Soldiers already experience much shame in their condition, but now it is their “self-stigma” which prevents them from seeking help. Surely this is a recipe for negatively affecting their willingness to come forward. Self-stigma cannot exist without external stigma. When soldiers suffering psychological injuries know that they could be booted from the military, this is known as “structural stigma” writ large. An institution that refuses to employ certain psychologically injured is clearly stigmatizing.

The military indoctrinates its employees unlike any other secular institution.

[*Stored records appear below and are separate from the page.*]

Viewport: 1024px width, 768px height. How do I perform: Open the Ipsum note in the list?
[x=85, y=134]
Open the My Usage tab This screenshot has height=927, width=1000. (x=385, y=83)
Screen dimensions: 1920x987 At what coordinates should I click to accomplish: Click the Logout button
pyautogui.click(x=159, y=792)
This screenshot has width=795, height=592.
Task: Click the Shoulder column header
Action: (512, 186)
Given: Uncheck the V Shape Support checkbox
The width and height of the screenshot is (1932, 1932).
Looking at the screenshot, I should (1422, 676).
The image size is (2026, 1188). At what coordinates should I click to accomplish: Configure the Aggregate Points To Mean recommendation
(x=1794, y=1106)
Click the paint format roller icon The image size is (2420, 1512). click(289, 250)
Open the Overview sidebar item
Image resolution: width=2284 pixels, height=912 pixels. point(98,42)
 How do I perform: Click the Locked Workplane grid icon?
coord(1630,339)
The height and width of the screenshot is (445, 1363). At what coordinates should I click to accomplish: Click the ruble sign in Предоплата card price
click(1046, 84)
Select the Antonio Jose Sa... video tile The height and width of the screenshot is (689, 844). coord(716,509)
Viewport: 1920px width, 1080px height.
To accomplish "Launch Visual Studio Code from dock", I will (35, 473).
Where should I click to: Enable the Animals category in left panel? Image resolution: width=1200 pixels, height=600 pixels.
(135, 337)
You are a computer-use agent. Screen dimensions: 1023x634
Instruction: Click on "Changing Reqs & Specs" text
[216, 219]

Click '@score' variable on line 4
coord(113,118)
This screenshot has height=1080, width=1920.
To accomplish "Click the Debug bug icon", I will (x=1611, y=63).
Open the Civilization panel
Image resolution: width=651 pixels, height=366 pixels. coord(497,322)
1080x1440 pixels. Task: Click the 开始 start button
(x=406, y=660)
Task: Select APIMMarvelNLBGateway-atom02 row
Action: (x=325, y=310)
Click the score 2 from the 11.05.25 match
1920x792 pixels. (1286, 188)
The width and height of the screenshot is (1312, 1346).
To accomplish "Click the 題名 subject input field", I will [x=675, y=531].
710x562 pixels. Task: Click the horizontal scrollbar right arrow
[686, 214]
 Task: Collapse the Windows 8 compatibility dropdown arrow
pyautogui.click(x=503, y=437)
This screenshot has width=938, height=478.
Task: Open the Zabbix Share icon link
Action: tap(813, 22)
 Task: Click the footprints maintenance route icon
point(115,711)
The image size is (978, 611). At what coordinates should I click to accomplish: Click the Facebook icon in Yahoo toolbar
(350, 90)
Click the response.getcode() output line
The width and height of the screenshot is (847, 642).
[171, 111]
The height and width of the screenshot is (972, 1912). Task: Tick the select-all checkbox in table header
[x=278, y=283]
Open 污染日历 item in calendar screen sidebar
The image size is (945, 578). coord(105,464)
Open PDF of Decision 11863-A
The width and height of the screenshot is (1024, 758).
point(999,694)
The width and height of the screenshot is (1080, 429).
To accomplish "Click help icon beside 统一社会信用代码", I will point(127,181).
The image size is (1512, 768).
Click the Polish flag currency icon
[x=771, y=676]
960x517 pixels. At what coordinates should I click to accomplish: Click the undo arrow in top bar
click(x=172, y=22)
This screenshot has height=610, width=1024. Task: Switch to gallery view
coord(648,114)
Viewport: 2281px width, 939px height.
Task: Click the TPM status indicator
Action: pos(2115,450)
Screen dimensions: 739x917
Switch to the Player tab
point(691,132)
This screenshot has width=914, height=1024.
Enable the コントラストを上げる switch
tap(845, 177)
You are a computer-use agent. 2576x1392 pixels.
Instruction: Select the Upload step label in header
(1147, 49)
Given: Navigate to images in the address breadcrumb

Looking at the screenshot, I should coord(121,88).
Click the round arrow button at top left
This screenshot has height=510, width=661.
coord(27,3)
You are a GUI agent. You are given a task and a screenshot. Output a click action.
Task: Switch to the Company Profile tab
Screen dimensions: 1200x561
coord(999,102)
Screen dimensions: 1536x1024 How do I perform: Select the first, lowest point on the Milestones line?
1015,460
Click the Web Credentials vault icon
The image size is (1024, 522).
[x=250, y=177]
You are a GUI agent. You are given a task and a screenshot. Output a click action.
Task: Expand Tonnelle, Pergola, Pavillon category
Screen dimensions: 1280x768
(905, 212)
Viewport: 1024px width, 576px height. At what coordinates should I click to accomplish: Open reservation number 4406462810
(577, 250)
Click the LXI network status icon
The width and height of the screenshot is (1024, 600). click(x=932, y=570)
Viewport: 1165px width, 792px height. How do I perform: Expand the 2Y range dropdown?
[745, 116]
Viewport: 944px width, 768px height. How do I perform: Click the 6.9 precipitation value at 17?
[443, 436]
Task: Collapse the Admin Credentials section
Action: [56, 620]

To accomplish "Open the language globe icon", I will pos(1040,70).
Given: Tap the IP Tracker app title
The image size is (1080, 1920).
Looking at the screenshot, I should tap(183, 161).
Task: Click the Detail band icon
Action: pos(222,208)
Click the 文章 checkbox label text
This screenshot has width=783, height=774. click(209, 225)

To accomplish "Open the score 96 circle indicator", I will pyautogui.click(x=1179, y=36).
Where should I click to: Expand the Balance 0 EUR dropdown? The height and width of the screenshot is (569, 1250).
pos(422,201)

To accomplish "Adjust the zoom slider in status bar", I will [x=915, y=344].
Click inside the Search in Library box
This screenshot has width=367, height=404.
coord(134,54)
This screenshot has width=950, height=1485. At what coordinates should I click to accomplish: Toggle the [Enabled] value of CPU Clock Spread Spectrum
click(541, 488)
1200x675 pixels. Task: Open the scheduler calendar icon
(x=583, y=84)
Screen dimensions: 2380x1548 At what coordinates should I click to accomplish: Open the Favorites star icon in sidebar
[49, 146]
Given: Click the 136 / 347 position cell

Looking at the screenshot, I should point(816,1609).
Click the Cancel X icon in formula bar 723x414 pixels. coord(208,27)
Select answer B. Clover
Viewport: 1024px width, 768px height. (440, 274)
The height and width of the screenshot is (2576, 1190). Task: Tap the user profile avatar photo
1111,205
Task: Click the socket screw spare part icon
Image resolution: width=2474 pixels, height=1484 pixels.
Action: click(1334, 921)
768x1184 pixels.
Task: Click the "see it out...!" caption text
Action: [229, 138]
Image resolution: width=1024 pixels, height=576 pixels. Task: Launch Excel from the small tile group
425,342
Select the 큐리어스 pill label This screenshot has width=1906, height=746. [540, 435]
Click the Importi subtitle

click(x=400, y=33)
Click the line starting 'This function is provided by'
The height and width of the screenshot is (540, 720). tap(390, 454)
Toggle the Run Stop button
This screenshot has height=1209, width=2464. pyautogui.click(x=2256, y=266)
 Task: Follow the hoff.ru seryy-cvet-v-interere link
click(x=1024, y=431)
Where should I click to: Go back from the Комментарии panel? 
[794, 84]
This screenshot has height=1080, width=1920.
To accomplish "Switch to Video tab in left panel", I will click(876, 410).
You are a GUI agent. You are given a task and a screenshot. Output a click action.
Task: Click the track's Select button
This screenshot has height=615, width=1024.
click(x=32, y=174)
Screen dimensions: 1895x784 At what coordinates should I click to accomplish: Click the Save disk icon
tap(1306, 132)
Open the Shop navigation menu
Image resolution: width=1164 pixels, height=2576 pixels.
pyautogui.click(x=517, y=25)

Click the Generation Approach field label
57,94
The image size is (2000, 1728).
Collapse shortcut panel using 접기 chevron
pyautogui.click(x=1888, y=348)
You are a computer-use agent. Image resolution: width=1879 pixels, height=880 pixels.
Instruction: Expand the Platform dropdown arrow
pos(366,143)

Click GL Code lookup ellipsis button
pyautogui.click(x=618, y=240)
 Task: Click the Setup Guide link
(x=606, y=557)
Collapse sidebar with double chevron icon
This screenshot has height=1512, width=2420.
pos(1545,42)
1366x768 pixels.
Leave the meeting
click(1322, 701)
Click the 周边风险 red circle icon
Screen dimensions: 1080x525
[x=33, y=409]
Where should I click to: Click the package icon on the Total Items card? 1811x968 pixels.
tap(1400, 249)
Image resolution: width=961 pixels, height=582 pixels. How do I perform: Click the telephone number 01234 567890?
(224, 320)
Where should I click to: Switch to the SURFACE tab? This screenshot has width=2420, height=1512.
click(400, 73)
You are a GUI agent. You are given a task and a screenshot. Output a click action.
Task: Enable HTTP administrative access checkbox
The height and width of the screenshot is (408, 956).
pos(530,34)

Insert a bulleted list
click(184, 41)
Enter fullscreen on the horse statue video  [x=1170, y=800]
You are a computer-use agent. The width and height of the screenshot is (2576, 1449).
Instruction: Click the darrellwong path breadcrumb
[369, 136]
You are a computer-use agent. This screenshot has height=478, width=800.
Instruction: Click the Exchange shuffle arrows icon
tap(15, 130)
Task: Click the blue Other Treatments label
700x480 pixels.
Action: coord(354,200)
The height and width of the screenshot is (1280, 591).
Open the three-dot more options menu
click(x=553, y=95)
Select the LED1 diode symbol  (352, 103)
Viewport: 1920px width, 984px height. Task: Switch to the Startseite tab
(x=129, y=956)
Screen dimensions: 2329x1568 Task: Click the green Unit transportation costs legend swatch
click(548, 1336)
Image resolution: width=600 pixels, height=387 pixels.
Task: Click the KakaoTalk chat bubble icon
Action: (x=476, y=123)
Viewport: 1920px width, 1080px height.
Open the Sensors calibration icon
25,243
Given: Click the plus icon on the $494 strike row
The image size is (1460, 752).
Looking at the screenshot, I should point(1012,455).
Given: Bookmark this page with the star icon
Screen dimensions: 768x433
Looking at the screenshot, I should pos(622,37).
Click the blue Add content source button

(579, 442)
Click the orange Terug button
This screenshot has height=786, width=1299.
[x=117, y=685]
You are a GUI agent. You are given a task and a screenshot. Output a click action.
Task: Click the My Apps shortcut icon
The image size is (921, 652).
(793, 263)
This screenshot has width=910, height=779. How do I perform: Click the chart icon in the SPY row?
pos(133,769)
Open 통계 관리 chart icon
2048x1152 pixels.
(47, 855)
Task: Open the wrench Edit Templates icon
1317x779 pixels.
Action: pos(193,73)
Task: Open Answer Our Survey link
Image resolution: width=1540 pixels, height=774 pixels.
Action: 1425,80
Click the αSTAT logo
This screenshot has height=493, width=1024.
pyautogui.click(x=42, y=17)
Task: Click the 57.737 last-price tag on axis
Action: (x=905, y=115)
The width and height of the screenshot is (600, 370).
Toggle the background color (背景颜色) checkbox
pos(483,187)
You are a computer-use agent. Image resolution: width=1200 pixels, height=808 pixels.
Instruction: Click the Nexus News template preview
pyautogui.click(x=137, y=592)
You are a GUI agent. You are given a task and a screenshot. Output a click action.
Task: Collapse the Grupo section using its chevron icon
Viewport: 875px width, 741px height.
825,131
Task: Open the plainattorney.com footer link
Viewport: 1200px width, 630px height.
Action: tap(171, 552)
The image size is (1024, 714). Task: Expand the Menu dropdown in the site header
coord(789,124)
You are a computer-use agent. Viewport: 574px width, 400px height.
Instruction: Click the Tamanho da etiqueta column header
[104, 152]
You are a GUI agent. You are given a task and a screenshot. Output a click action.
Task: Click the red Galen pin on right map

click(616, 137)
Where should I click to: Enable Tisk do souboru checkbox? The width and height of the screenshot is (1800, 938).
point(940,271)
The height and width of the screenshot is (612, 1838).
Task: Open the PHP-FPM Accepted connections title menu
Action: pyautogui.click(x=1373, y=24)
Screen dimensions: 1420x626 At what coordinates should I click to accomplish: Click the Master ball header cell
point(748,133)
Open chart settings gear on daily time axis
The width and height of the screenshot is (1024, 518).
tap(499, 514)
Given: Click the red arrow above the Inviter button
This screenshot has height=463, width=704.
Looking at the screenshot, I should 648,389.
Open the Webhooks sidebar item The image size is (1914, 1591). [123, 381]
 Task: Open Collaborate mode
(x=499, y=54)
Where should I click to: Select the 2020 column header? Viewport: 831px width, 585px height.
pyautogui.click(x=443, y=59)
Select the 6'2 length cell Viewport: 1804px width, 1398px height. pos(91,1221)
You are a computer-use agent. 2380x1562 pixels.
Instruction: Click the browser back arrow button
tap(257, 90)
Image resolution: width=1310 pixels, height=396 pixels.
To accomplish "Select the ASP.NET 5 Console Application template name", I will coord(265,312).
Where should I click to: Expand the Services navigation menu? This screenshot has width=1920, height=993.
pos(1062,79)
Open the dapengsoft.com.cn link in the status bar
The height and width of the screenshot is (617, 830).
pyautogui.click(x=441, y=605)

It refers to itself as the “military family” and calls its employees “members.” Most of all, the Forces persistently and vehemently reinforce an ethos of “mission, soldier, self” — a deep psychological commitment by each and every member to place the institution and its goals first, care of one’s fellow soldiers second and then care of oneself last.

How do psychologically-injured soldiers come forward for personal care let alone experience success after being kicked out of this all-encompassing military ‘family’ when their own care has been the last thing on their mind for sometimes decades?

In this military-first culture, is it surprising that sending uniformed individuals to investigate suicides fails to find a link between uniformed service, PTSD and suicide? The military link is crucial to receiving veterans’ benefits.

If military service is not to blame, why would any soldier come forward for help if both the illness is the soldier’s fault but also their reluctance in coming forward? How can any soldier trust an institution, which even after witnessing shame-filled, self-destructive deaths would completely absolve itself of any responsibility?